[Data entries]

+++++

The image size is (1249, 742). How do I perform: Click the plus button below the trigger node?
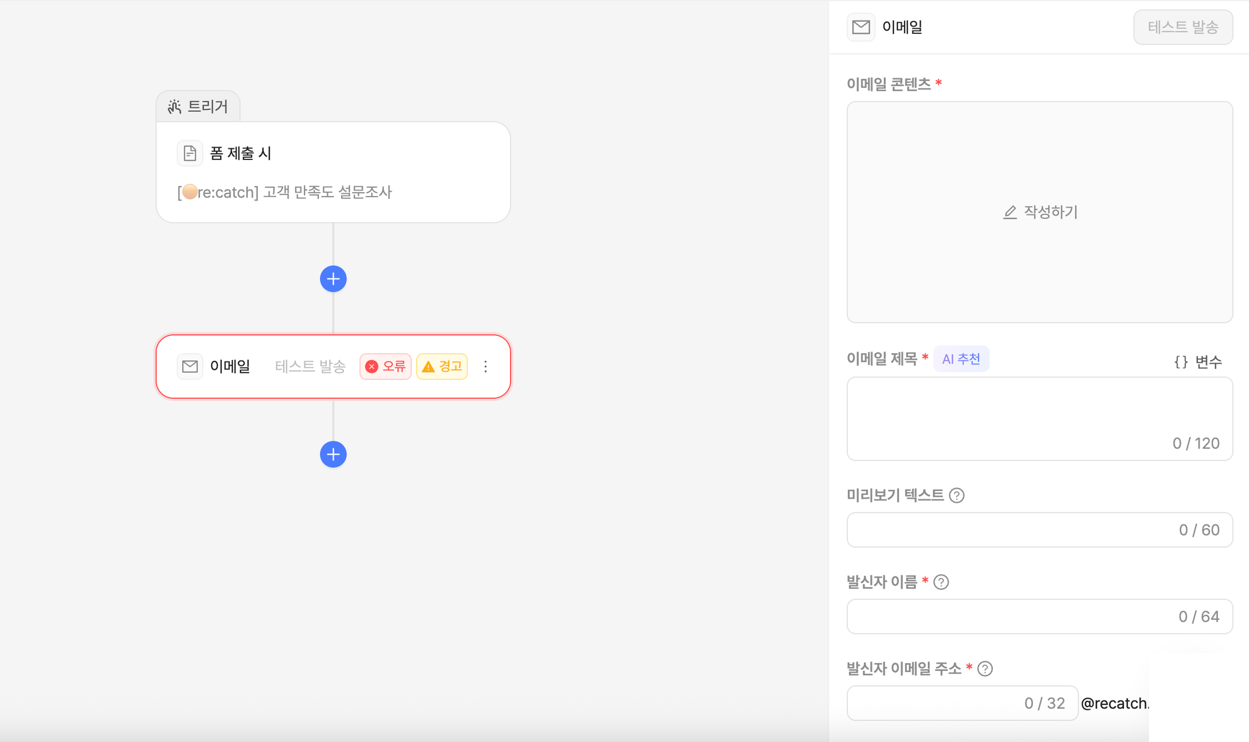[x=333, y=279]
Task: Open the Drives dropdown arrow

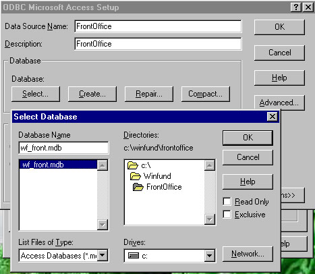Action: click(x=209, y=256)
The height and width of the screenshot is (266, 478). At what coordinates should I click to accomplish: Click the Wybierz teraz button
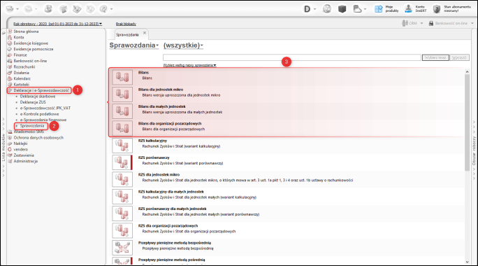click(x=435, y=57)
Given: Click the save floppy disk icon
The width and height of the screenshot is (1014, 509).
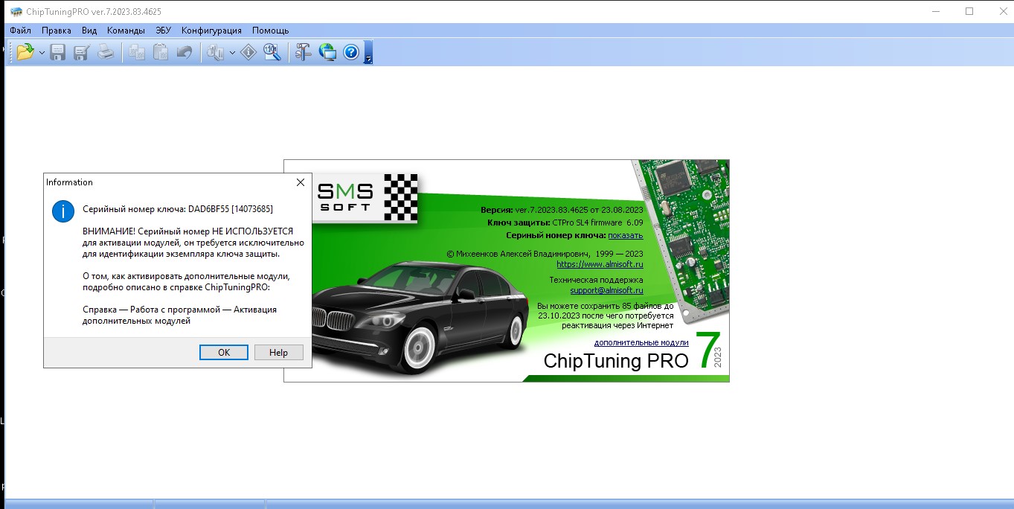Looking at the screenshot, I should [58, 52].
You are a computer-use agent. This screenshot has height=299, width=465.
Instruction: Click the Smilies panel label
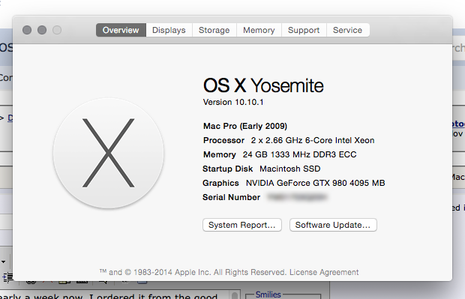click(268, 295)
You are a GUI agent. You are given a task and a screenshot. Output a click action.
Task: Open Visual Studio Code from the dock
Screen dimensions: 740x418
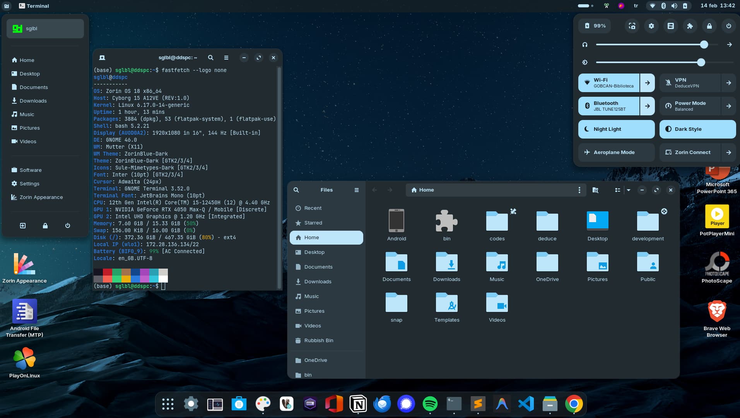tap(526, 404)
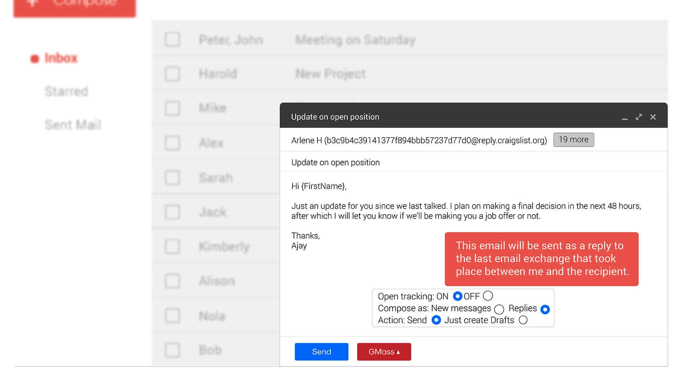This screenshot has width=684, height=385.
Task: Click the minimize compose window icon
Action: click(625, 117)
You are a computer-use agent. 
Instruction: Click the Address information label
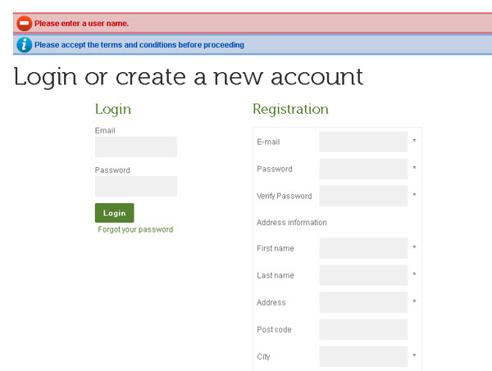[x=291, y=223]
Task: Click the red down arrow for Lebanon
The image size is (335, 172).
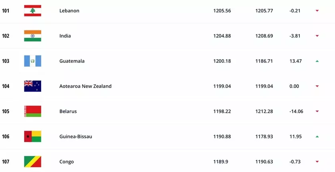Action: pyautogui.click(x=317, y=11)
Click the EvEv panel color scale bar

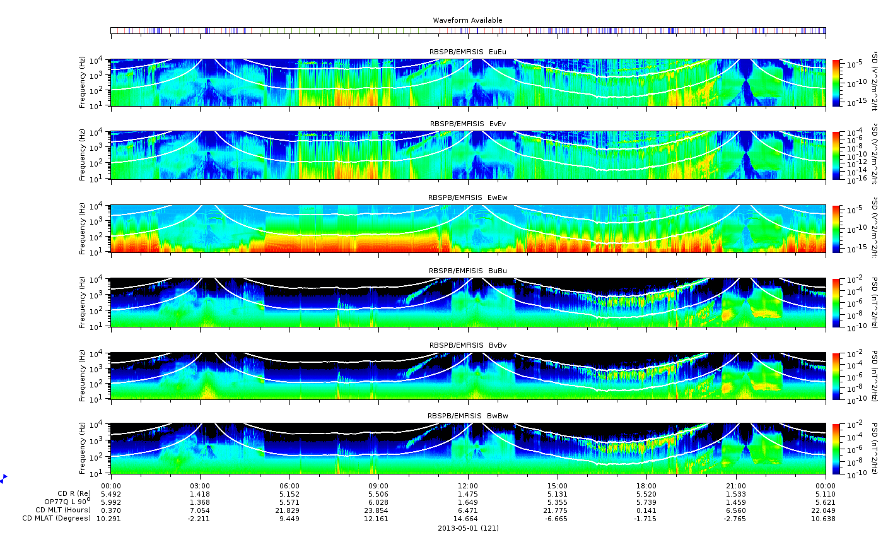click(837, 155)
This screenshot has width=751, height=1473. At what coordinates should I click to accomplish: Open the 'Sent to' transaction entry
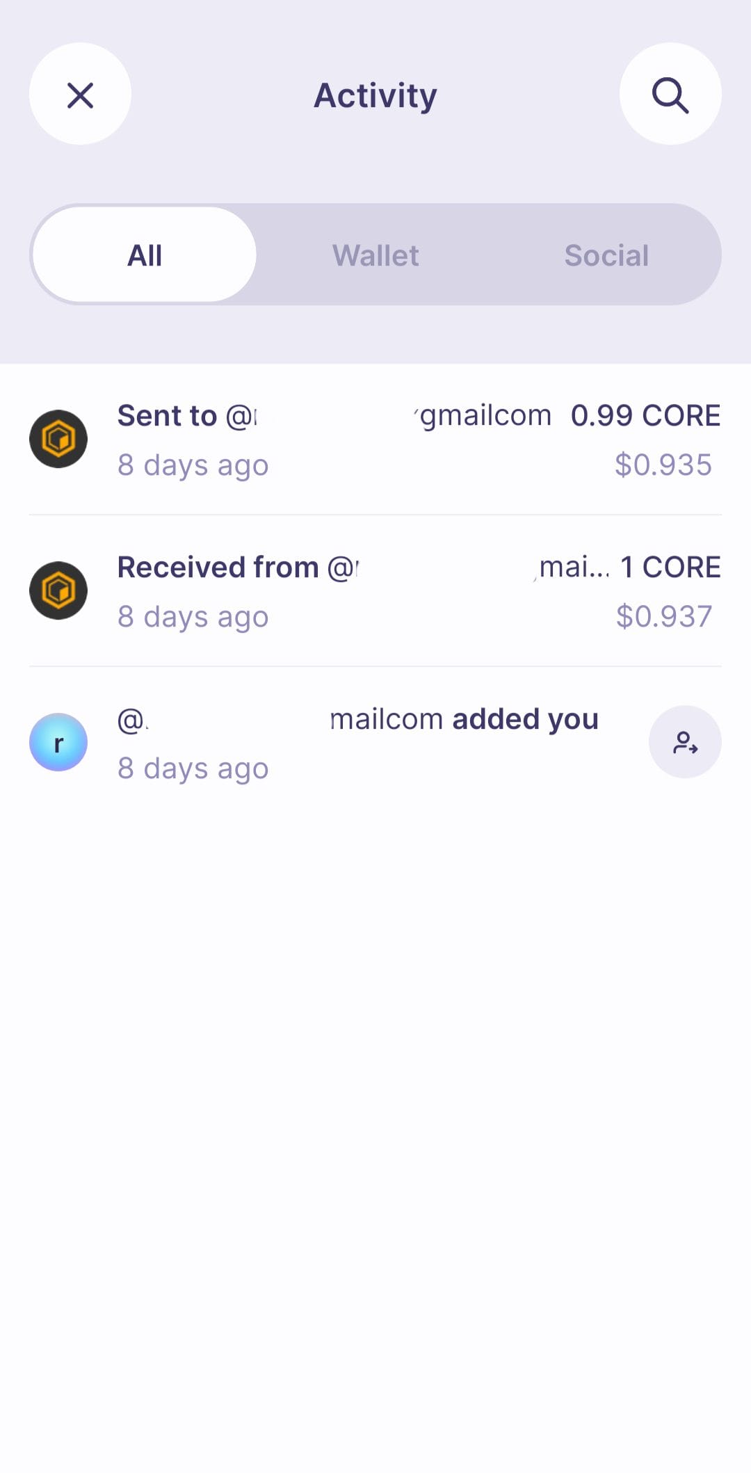click(x=376, y=440)
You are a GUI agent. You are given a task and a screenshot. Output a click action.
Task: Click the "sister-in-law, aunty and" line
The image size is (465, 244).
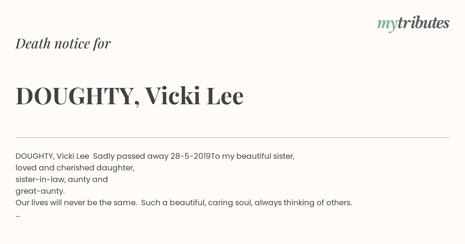click(62, 180)
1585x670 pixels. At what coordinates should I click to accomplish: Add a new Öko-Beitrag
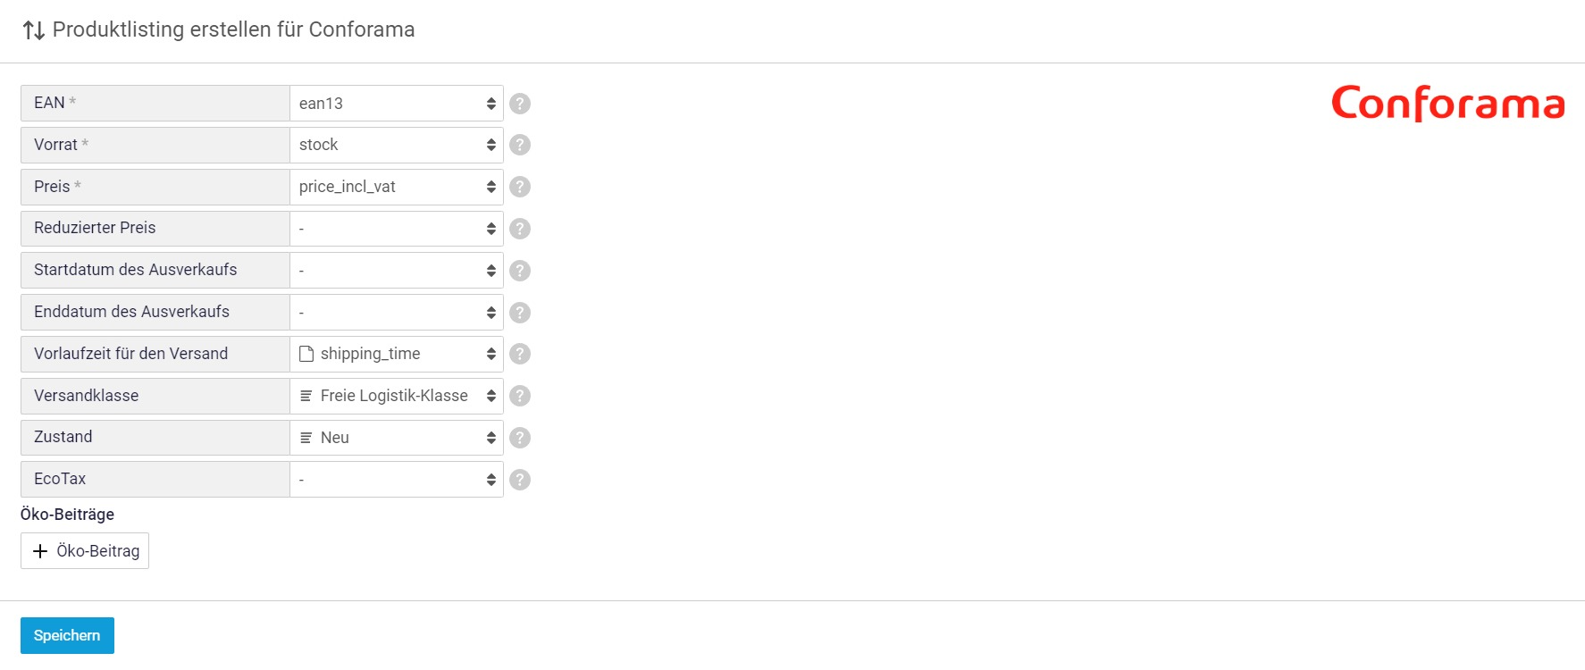pos(85,551)

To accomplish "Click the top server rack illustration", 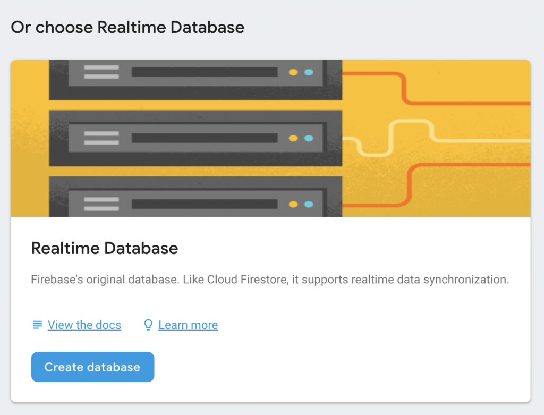I will (196, 79).
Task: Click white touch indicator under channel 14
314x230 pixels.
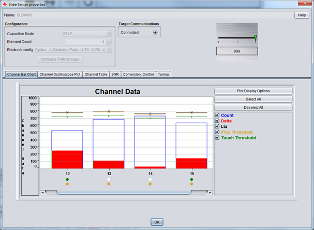Action: point(150,179)
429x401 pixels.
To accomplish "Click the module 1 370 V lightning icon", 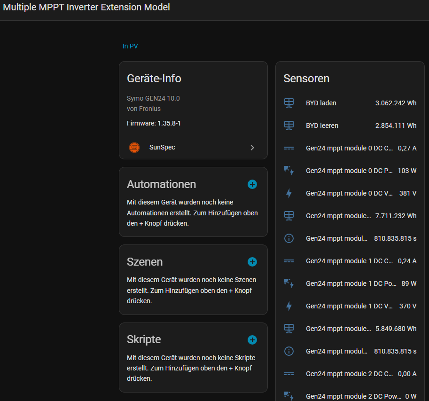I will click(x=289, y=306).
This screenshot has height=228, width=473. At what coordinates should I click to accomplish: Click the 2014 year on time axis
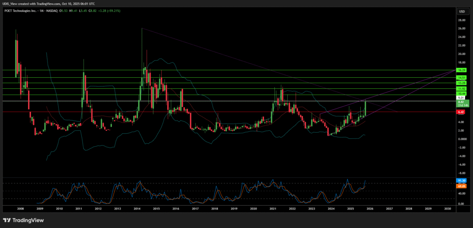click(137, 209)

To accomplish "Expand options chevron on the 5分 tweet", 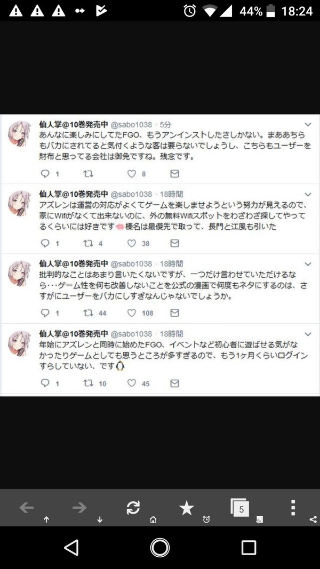I will (x=308, y=124).
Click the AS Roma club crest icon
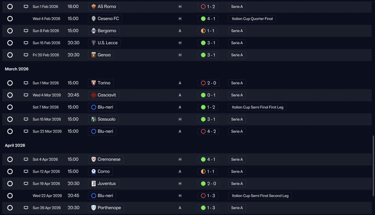 click(94, 6)
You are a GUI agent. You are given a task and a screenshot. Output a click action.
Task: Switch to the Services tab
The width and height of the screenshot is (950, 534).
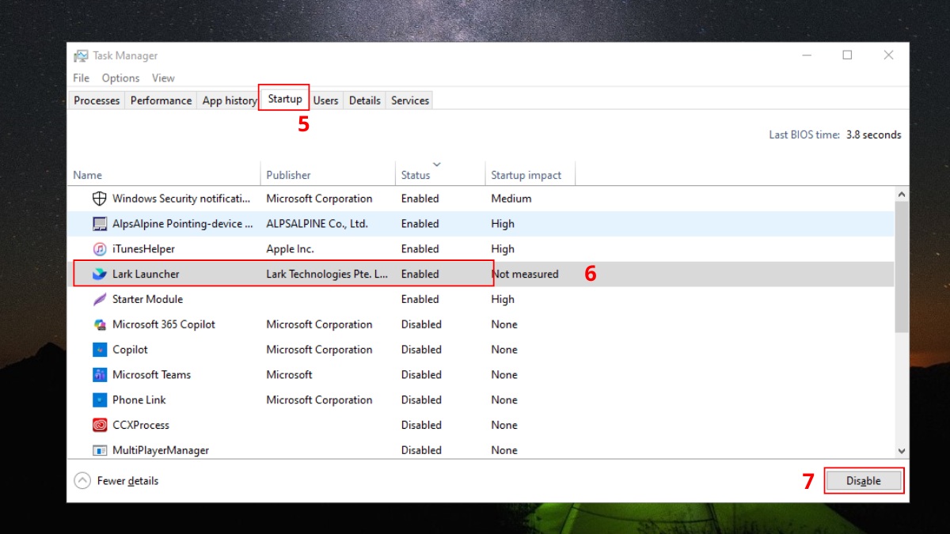(x=409, y=100)
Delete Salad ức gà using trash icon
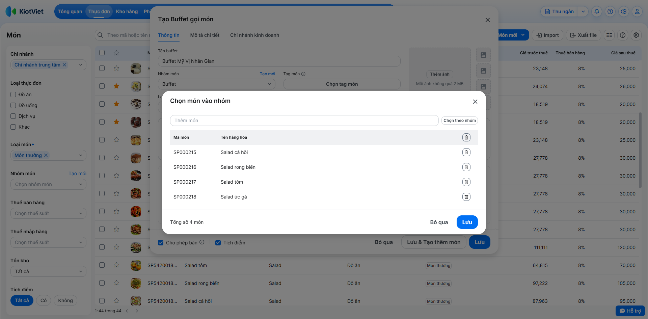The width and height of the screenshot is (648, 319). [x=466, y=197]
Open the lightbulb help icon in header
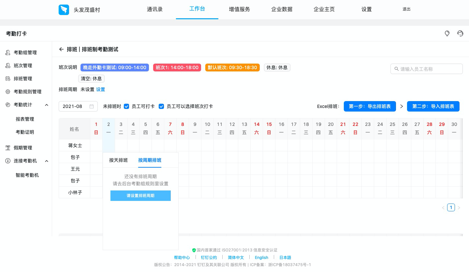 [x=447, y=33]

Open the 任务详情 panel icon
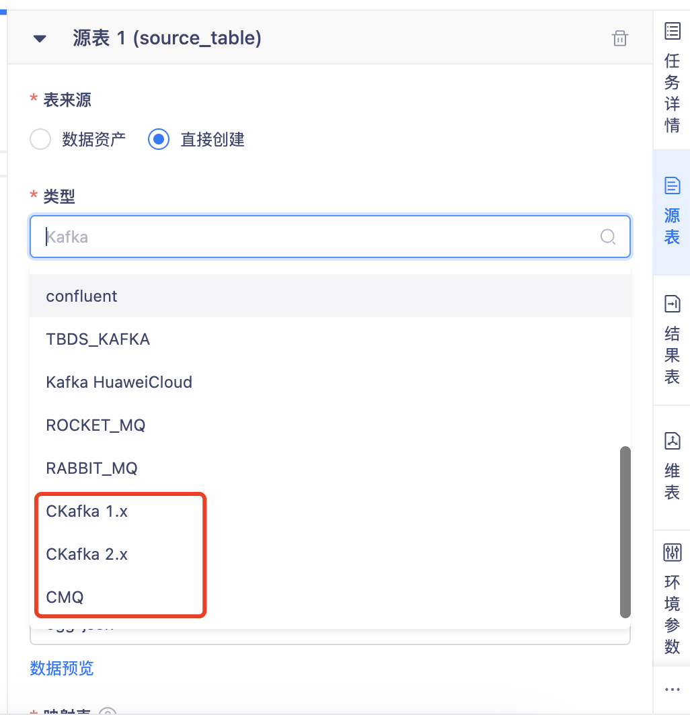coord(673,32)
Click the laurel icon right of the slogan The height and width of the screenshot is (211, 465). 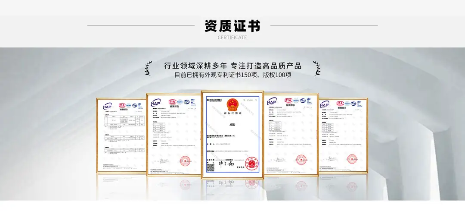pyautogui.click(x=317, y=69)
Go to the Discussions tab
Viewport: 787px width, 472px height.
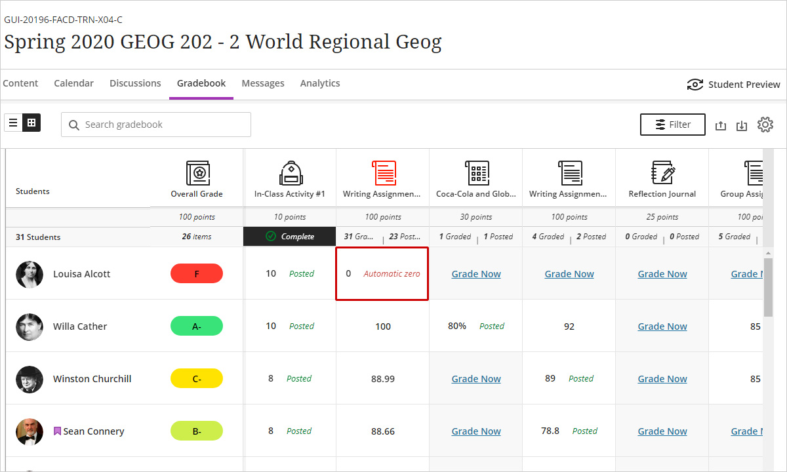click(x=135, y=83)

+++++

== Task goal ==
Your answer should be the exact lines above from the one containing "The width and height of the screenshot is (1014, 509)." through the one containing "Task: Open Visual Studio Code from the dock", with both end lines kept and the pictures removed, please.

== Final answer ==
The width and height of the screenshot is (1014, 509).
Looking at the screenshot, I should [58, 52].
You are a computer-use agent. This screenshot has height=299, width=465.
Instruction: Click the Smilies panel label
click(268, 295)
You are a GUI agent. You are given a task and a screenshot. Output a click action.
Task: Open Visual Studio Code from the dock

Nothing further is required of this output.